Masala Oats Khichdi – Healthy, Tasty & Quick One-Pot Meal

 Masala Oats Khichdi – Healthy, Tasty & Quick One-Pot Meal

Meta Description: Masala Oats Khichdi is a delicious and healthy one-pot Indian meal made with oats, vegetables, and spices. Perfect for weight loss, diabetic-friendly, and ideal for breakfast, lunch, or dinner.


📝 Introduction

If you’re looking for a light yet filling dish that’s quick, easy, and super healthy – then Masala Oats Khichdi is your answer! This recipe is a modern twist on traditional khichdi, made with rolled oats instead of rice, making it a high-fiber, low-GI meal.

Packed with vegetables and aromatic Indian spices, it's perfect for people managing weight, diabetes, or simply wanting a clean, nourishing diet.


🛒 Ingredients

For the Khichdi:

  • 1 cup rolled oats

  • 1/2 cup moong dal (yellow split gram), washed

  • 1 onion, finely chopped

  • 1 tomato, chopped

  • 1 carrot, chopped

  • 1/4 cup peas

  • 1/2 tsp mustard seeds

  • 1/2 tsp cumin seeds

  • 1 tsp ginger-garlic paste

  • 1 green chili, chopped (optional)

  • 1/4 tsp turmeric powder

  • 1/2 tsp red chili powder

  • 1/2 tsp coriander powder

  • Salt to taste

  • 1.5–2 cups water (adjust consistency)

  • 1 tbsp oil or ghee

  • Fresh coriander for garnish

  • Lemon wedge (for serving)


👨‍🍳 Step-by-Step Instructions

Step 1: Roast the Oats (Optional but recommended)

  1. Dry roast rolled oats in a pan for 2–3 minutes until light golden and aromatic. Keep aside.

Step 2: Cook the Masala Base

  1. Heat oil/ghee in a pressure cooker or pan.

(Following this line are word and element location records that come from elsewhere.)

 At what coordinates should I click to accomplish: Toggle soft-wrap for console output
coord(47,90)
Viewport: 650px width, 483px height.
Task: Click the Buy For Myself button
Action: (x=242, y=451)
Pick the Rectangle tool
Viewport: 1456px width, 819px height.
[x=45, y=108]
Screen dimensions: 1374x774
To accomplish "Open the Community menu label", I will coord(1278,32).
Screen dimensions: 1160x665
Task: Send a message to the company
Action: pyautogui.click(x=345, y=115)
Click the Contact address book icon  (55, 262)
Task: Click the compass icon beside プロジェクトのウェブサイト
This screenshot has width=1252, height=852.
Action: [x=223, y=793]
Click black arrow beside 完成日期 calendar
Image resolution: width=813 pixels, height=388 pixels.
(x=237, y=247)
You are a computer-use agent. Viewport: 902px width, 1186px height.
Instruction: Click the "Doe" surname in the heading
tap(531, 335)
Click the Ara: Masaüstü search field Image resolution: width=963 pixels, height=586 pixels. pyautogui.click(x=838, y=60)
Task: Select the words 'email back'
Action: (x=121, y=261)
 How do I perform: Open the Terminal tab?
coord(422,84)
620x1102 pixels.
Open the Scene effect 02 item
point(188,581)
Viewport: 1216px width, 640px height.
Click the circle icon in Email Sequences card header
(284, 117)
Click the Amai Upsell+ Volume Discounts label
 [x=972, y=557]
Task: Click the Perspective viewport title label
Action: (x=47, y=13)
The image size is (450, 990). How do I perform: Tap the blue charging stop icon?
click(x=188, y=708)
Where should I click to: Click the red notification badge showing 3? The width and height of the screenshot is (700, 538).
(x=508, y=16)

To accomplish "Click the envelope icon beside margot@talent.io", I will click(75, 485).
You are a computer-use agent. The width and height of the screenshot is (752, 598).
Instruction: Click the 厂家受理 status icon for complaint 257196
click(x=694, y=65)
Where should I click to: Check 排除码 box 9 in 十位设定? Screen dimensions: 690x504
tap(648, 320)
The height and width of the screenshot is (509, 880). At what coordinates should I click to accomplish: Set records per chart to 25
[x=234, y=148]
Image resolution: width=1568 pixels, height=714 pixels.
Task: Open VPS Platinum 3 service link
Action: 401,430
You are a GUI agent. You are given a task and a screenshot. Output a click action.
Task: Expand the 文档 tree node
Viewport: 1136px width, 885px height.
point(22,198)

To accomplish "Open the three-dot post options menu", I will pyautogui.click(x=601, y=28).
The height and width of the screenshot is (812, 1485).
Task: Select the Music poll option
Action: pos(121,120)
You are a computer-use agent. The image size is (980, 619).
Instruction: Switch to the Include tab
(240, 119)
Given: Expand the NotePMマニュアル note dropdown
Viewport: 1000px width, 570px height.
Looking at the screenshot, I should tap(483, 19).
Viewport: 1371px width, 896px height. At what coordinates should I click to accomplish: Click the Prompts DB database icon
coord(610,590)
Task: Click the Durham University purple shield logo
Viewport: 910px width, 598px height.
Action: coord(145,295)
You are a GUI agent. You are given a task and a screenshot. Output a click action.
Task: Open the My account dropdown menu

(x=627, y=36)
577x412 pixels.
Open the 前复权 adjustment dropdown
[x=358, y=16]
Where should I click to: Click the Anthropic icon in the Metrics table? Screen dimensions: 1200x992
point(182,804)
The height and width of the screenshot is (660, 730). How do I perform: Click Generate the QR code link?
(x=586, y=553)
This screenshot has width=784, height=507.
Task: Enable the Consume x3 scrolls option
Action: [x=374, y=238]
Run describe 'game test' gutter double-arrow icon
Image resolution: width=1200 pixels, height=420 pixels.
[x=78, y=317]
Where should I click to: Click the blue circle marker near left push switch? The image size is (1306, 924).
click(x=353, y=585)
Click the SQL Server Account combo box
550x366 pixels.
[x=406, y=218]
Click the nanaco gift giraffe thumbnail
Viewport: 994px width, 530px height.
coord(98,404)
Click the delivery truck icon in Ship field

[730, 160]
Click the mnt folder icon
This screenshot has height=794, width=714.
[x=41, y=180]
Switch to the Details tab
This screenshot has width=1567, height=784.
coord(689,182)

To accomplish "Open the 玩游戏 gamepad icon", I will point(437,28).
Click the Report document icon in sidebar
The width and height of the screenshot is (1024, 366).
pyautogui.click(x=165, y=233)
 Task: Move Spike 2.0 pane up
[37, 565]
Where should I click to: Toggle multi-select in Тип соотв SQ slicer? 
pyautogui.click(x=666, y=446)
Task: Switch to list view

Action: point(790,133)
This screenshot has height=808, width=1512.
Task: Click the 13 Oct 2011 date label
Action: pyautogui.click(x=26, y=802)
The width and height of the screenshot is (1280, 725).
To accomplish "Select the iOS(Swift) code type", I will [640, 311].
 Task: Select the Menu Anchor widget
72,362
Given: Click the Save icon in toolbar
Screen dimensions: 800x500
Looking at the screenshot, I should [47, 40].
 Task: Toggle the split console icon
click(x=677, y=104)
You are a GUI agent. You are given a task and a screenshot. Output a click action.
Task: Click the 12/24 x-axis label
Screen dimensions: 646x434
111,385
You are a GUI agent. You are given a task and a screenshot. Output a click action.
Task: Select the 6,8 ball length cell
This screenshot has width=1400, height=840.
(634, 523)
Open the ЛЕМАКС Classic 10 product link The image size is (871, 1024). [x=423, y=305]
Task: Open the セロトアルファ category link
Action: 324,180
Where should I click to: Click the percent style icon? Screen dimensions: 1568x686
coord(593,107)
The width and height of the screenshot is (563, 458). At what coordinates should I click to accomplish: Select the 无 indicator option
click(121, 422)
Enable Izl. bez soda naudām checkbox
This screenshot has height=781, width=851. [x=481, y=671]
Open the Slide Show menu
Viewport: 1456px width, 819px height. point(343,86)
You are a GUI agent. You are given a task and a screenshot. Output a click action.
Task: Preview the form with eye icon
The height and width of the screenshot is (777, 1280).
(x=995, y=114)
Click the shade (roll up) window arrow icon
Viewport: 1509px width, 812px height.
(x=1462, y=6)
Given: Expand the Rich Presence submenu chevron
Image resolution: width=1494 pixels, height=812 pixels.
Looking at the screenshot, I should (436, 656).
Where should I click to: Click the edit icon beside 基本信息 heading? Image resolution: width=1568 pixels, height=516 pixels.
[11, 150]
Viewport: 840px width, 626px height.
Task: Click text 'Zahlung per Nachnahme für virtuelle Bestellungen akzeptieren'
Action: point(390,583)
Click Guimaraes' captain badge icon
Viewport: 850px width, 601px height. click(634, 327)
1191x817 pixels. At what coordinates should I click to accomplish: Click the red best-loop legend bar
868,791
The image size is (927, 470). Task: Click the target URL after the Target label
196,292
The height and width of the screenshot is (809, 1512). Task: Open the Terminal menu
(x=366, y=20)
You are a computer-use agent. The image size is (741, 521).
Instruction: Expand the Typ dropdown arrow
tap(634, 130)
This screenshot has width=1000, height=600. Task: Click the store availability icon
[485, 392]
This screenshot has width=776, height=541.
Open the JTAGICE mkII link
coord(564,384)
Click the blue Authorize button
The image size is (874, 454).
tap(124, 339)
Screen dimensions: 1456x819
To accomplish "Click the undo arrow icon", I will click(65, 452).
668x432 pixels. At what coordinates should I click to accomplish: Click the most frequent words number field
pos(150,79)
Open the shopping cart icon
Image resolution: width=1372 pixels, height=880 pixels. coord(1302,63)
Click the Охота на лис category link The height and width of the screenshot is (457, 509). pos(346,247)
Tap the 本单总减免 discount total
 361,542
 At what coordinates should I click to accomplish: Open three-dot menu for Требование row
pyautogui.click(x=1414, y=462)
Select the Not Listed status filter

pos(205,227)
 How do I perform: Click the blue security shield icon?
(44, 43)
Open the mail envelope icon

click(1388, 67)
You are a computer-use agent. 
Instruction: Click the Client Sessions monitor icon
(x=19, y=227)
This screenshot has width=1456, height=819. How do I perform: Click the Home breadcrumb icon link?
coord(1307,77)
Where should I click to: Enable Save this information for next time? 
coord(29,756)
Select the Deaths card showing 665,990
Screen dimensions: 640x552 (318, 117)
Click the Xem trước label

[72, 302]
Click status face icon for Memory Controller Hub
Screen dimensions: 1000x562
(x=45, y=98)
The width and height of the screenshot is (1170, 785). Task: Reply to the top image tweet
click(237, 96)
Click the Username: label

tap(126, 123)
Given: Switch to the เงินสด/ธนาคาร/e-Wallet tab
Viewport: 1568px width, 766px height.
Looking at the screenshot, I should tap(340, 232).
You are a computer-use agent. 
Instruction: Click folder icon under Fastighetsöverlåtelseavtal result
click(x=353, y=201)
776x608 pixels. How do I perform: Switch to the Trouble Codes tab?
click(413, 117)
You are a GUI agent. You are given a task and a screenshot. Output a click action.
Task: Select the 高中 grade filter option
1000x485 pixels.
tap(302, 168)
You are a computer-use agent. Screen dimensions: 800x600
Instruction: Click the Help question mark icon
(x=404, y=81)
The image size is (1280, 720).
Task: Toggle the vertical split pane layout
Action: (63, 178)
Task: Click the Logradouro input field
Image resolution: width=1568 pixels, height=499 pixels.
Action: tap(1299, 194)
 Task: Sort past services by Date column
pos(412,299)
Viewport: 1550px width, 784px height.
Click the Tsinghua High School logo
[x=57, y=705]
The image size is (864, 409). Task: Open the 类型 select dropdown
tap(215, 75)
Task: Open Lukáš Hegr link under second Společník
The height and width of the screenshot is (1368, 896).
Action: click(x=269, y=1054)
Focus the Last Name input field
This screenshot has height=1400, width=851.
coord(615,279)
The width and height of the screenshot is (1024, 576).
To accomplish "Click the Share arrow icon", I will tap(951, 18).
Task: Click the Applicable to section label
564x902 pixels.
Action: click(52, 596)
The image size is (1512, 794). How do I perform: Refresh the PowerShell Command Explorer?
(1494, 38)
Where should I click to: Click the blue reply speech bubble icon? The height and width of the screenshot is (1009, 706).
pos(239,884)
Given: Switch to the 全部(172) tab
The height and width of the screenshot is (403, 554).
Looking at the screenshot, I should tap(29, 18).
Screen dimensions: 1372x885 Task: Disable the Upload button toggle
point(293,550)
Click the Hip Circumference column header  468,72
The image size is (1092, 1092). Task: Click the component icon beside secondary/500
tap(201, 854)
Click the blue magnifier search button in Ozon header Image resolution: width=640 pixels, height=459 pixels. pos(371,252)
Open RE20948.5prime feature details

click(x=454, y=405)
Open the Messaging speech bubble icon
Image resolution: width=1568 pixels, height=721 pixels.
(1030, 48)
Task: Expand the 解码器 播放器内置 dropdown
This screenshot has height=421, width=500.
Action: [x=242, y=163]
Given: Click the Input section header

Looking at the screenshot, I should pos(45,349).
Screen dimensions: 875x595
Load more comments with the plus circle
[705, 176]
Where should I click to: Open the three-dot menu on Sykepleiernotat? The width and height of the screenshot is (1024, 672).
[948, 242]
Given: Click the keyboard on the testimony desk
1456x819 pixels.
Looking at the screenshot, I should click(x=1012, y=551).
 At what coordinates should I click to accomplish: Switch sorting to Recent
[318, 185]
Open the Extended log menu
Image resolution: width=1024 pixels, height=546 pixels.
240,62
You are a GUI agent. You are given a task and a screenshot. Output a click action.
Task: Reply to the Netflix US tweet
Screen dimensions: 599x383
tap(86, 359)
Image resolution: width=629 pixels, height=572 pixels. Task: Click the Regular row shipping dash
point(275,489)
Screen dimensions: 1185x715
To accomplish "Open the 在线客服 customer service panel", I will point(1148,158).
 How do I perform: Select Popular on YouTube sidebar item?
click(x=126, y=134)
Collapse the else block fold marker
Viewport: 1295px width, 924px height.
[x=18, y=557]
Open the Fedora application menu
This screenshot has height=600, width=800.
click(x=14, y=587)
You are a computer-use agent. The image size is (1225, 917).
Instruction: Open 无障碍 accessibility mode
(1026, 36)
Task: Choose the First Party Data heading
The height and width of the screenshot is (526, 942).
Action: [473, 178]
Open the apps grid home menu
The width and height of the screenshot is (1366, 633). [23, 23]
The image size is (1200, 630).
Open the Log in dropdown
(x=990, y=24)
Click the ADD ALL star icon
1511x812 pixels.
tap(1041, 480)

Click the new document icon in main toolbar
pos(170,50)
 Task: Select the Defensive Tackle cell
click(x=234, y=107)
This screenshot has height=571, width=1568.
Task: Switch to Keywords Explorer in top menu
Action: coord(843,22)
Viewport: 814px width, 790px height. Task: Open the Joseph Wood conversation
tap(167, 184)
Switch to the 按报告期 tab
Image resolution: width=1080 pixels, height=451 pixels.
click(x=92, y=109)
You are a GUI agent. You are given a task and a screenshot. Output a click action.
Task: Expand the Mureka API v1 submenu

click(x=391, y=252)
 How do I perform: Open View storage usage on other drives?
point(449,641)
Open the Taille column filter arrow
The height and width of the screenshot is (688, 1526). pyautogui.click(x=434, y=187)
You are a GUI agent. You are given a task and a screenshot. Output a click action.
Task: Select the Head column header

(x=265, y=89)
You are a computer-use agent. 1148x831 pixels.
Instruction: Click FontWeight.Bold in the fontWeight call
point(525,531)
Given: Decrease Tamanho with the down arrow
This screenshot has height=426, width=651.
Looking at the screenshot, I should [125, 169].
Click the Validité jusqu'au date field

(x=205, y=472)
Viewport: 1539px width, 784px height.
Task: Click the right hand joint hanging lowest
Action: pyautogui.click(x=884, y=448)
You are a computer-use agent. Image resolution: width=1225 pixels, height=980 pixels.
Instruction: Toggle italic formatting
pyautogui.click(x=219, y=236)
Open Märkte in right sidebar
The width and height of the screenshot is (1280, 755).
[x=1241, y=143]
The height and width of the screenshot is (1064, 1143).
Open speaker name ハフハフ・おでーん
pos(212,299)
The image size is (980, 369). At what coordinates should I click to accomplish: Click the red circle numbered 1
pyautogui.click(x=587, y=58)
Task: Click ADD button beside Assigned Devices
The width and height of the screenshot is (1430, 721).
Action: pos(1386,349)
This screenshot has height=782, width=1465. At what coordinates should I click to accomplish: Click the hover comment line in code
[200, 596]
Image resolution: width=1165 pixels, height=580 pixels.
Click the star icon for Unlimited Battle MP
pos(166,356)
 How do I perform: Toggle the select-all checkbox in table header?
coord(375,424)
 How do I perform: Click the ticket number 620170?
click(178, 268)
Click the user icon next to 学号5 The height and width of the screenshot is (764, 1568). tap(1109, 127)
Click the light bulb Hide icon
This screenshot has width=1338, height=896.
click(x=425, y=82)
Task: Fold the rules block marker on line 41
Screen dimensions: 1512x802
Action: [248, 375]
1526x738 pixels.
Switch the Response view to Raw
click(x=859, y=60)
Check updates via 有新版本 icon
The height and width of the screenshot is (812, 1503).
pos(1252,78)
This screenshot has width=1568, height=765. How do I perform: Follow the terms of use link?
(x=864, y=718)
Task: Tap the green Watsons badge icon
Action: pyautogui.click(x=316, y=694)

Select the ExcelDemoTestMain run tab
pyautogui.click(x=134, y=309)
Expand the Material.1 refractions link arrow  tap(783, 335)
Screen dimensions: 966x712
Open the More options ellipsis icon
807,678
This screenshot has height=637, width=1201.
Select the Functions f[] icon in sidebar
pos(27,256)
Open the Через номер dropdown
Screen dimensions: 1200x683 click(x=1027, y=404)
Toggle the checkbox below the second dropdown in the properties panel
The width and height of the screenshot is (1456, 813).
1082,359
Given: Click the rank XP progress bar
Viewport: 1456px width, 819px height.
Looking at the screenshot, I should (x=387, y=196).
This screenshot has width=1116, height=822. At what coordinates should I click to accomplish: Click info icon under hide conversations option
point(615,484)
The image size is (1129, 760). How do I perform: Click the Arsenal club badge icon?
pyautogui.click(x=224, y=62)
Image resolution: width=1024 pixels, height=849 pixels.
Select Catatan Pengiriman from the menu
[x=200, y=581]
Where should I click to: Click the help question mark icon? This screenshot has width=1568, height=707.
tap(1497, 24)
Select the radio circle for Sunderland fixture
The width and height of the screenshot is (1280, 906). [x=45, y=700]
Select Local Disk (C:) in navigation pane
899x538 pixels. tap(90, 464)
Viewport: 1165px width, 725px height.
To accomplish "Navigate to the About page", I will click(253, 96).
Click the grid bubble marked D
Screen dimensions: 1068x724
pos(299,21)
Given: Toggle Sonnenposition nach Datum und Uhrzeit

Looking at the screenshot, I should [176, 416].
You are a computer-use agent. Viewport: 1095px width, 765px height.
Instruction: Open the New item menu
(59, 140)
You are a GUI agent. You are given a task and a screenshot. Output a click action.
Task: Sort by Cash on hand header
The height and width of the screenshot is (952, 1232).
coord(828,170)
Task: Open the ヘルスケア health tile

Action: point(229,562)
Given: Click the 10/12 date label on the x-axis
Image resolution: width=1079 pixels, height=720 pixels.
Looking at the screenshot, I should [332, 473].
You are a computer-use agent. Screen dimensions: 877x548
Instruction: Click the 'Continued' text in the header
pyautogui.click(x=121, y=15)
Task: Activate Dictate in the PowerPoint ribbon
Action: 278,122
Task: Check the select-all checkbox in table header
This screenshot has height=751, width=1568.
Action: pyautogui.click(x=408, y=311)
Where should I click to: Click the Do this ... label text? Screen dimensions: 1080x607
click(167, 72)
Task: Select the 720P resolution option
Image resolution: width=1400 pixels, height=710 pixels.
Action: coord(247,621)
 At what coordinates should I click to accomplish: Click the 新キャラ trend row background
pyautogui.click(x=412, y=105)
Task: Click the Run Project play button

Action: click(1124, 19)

  2. Add mustard seeds, let them crackle. Add cumin seeds.

  3. Add chopped onions and sauté until translucent.

  4. Add ginger-garlic paste and green chili. Sauté for 30 seconds.

  5. Add tomatoes and cook until soft.

  6. Add turmeric, chili powder, coriander powder, and salt.

Step 3: Add Dal & Veggies

  1. Add moong dal, carrot, peas (or any veggies of your choice).

  2. Mix well and add 2 cups water.

Step 4: Pressure Cook

  1. Pressure cook for 2 whistles (or simmer in a pan for 20–25 minutes till dal is soft).

  2. Open the lid, add roasted oats and mix.

Step 5: Final Simmer

  1. Let it simmer on low flame for 5–6 minutes until oats soften and everything blends well.

  2. Adjust water if needed for desired khichdi-like consistency.


🌟 Tips & Variations

  • Use steel-cut oats for even more fiber (increase cook time slightly).

  • Add spinach, beans, or zucchini for extra veggies.

  • For a spicier kick, add a spoon of green chutney while serving.

  • Add a dollop of ghee on top before serving – totally optional but adds flavor.


❓ FAQs

Q: Is Masala Oats Khichdi good for weight loss?

A: Yes, it’s high in fiber, low in calories, and keeps you full longer.

Q: Can I eat this daily?

A: Absolutely. It’s gentle on the stomach and full of nutrition.

Q: Can I skip moong dal?

A: You can, but dal adds protein and texture. Try with masoor dal or even lentils.